Sementara itu, Unit Pemberdayaan Masyarakat beranggotakan Kasmini, Prio Utomo, Warsono, Indah Qoriah, dan Winarti. Unit ini bertugas mendorong partisipasi warga, mengembangkan kegiatan berbasis gotong royong, serta memastikan kelompok masyarakat terlibat dalam pelaksanaan rencana kerja DEKSI.

Pembagian tugas tersebut diharapkan membuat program berjalan lebih terarah dan tidak hanya bergantung kepada pemerintah desa atau petugas kesehatan. Setiap unit dapat menyusun kegiatan berdasarkan hasil pemetaan masalah dan kebutuhan masyarakat.

Rencana kerja yang dapat dikembangkan antara lain pemberantasan sarang nyamuk, pengelolaan sampah rumah tangga, penghijauan kawasan rawan longsor, perlindungan sumber air, peningkatan sanitasi, serta penyampaian informasi dini mengenai risiko cuaca ekstrem.
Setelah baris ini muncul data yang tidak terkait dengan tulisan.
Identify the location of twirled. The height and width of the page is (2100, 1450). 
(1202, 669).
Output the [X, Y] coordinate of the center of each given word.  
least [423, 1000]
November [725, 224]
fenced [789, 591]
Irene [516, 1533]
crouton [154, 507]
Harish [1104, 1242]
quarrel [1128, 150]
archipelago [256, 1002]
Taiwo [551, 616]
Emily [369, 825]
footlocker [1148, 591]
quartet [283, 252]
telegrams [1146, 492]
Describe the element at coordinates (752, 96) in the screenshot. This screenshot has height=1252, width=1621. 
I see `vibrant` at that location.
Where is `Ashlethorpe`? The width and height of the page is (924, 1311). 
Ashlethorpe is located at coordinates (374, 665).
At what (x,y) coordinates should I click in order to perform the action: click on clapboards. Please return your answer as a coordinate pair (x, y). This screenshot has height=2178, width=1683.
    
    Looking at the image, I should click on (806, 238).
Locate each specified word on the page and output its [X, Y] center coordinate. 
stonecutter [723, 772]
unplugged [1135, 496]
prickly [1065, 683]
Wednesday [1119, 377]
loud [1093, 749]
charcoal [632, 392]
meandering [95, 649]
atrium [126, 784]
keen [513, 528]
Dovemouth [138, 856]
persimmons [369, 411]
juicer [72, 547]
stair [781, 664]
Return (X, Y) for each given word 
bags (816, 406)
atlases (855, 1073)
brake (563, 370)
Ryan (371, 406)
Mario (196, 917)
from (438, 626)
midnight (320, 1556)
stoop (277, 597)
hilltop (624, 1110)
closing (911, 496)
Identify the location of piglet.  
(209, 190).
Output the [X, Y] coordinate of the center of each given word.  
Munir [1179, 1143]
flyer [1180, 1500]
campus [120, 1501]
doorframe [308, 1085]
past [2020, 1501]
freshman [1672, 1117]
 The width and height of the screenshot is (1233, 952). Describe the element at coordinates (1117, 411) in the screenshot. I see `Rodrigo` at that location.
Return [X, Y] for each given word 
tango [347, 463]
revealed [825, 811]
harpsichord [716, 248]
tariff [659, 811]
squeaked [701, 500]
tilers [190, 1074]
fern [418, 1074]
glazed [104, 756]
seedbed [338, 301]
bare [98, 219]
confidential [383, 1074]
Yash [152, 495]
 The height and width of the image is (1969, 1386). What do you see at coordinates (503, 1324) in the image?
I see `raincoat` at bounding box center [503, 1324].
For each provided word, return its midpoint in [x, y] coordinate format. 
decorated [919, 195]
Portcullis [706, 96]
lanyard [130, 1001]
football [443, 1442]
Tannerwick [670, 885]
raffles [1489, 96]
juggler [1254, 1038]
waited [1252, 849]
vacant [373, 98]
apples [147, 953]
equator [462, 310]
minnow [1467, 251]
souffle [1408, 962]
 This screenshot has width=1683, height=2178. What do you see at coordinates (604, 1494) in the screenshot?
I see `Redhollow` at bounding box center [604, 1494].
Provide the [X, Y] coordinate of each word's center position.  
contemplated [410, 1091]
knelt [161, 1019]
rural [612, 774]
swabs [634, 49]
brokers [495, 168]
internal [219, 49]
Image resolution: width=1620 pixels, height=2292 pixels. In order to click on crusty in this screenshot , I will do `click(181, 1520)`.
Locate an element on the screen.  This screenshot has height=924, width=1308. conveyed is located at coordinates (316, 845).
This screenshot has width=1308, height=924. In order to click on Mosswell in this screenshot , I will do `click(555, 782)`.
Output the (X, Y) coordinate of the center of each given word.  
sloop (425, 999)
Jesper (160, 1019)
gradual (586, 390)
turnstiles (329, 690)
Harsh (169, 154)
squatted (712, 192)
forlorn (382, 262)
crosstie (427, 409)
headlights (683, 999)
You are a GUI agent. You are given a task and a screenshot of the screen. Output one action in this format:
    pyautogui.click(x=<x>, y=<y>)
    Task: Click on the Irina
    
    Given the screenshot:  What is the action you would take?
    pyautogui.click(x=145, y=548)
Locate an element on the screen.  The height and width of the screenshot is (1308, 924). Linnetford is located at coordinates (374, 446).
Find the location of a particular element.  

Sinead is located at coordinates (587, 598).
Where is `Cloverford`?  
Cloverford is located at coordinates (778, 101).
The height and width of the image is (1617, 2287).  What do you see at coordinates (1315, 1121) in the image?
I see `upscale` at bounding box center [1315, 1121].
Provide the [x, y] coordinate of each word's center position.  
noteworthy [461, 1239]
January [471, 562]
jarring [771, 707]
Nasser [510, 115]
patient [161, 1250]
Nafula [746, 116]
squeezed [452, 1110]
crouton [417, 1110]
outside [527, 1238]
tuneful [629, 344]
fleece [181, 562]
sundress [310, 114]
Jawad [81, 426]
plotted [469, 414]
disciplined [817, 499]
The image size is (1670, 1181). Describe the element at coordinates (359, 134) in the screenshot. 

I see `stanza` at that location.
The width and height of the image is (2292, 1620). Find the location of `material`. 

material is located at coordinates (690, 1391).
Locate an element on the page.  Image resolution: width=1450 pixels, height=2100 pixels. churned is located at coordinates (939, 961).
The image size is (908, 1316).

Tim Kerja Masyarakat juga diharapkan membangun koordinasi dengan pemerintah desa, Puskesmas Mayong I, kader kesehatan, kelompok tani, serta unsur masyarakat lainnya. Koordinasi tersebut diperlukan agar kegiatan DEKSI dapat terintegrasi dengan program pembangunan desa dan pelayanan kesehatan masyarakat.

Melalui pembentukan DEKSI dan Tim Kerja Masyarakat, Pemerintah Desa Bungu bersama Dinas Kesehatan Kabupaten Jepara berkomitmen memperkuat ketahanan masyarakat dalam menghadapi perubahan iklim. Program tersebut diharapkan mampu membangun kebiasaan hidup sehat, meningkatkan kesiapsiagaan warga, serta menjaga fungsi ekologis Desa Bungu sebagai kawasan penyangga air di lereng selatan Gunung Muria.